Exercise directions → Swap "Where is" for "Where can I find" in every entry below and write the entries out again with nothing else changed. Leave the pictures out.

Stored items →
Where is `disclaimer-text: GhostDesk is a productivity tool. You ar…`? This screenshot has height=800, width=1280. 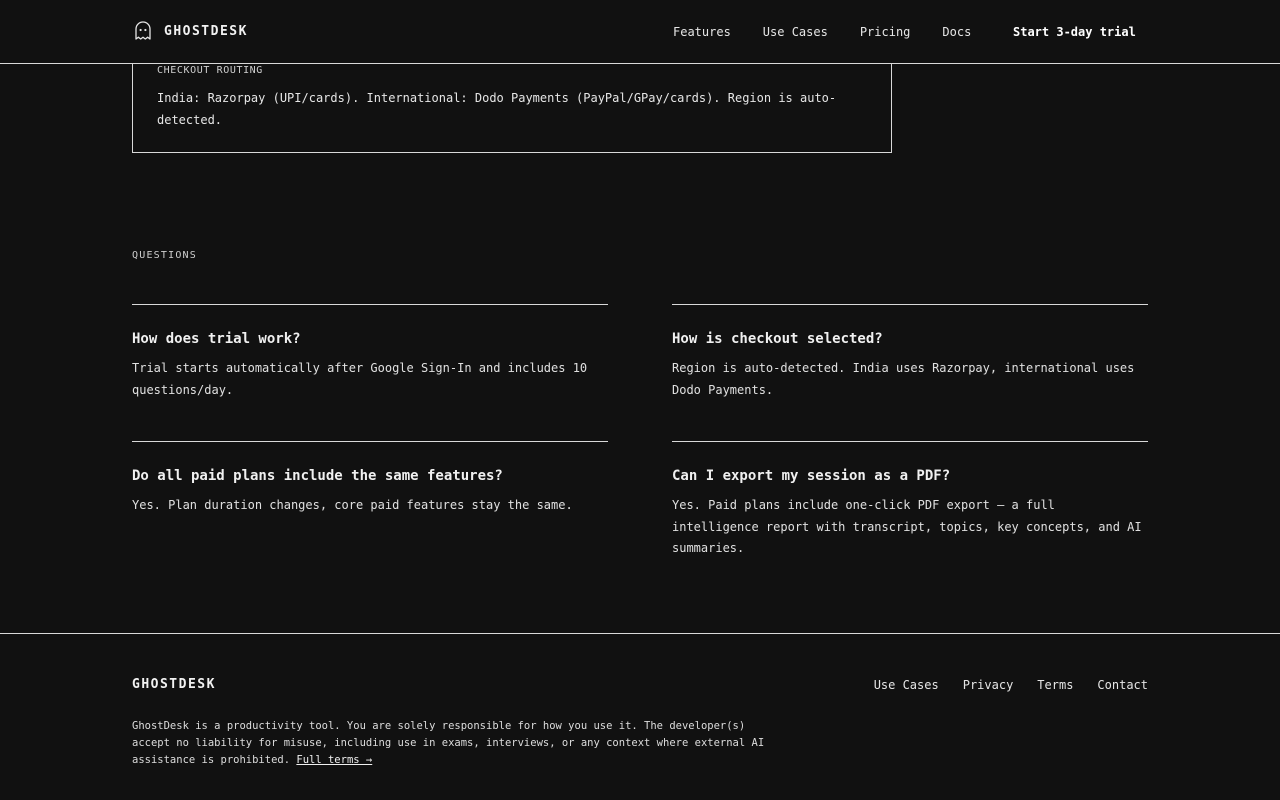
disclaimer-text: GhostDesk is a productivity tool. You ar… is located at coordinates (448, 743).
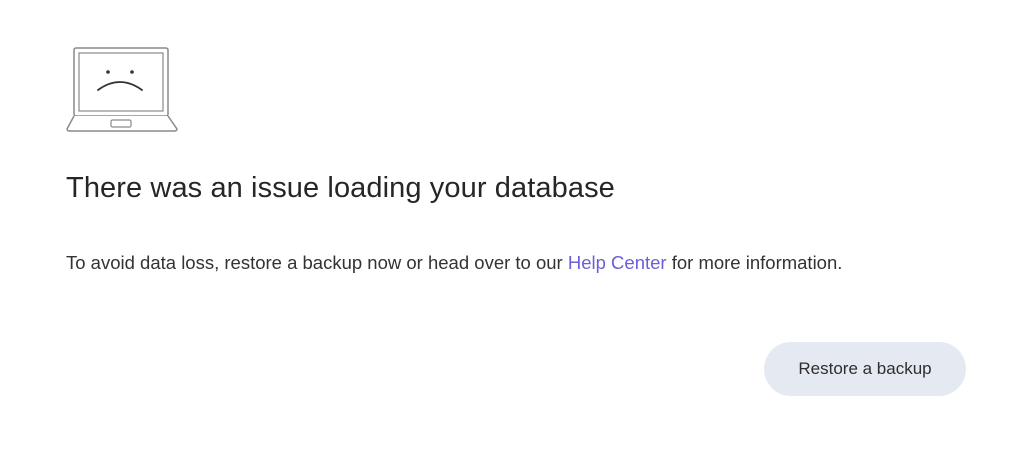  What do you see at coordinates (865, 369) in the screenshot?
I see `restore-backup-button: Restore a backup` at bounding box center [865, 369].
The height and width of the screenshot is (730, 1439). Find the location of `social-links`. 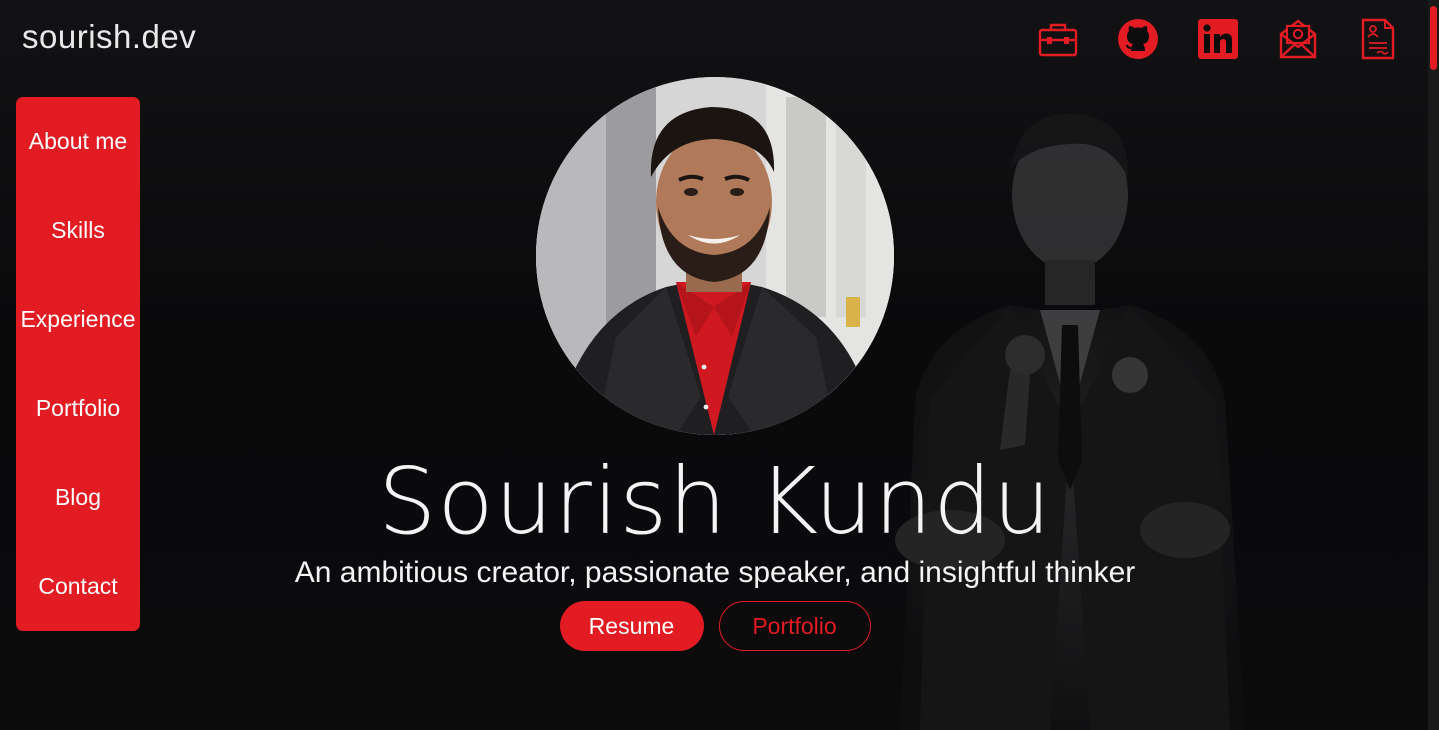

social-links is located at coordinates (1218, 39).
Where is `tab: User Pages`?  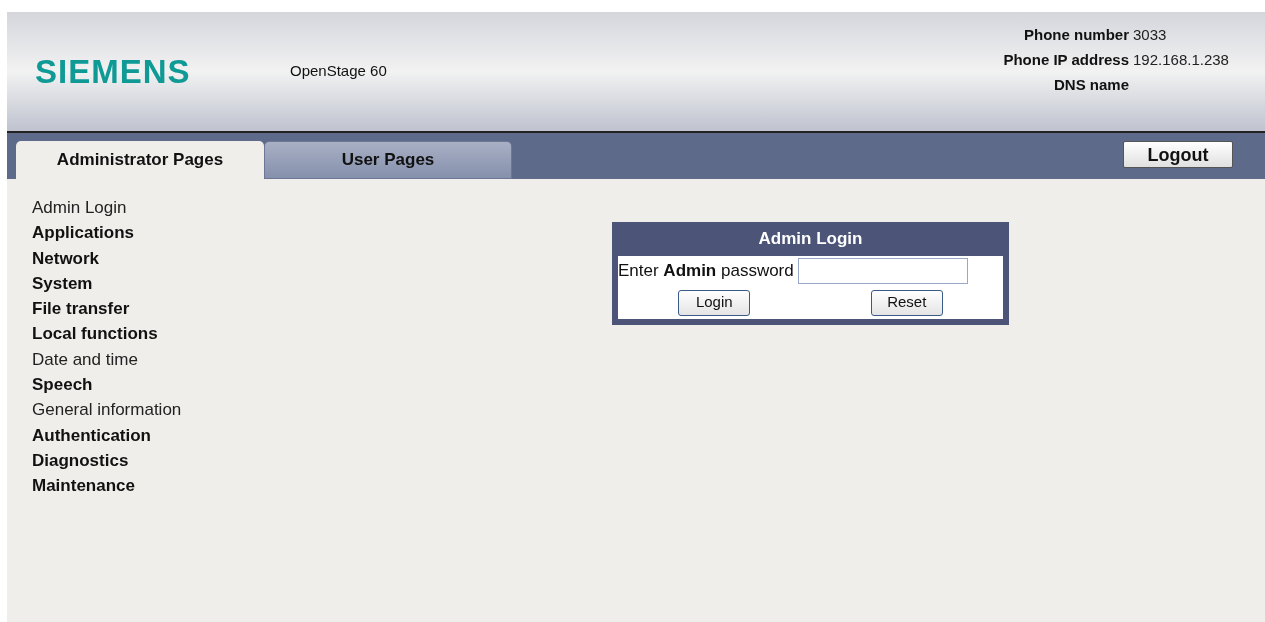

Task output →
Where can I find `disclaimer-text: GhostDesk is a productivity tool. You ar…`? This screenshot has height=800, width=1280. 
disclaimer-text: GhostDesk is a productivity tool. You ar… is located at coordinates (448, 743).
  What do you see at coordinates (865, 369) in the screenshot?
I see `restore-backup-button: Restore a backup` at bounding box center [865, 369].
The height and width of the screenshot is (730, 1439). Find the location of `social-links`. 

social-links is located at coordinates (1218, 39).
Where can I find `tab: User Pages`?  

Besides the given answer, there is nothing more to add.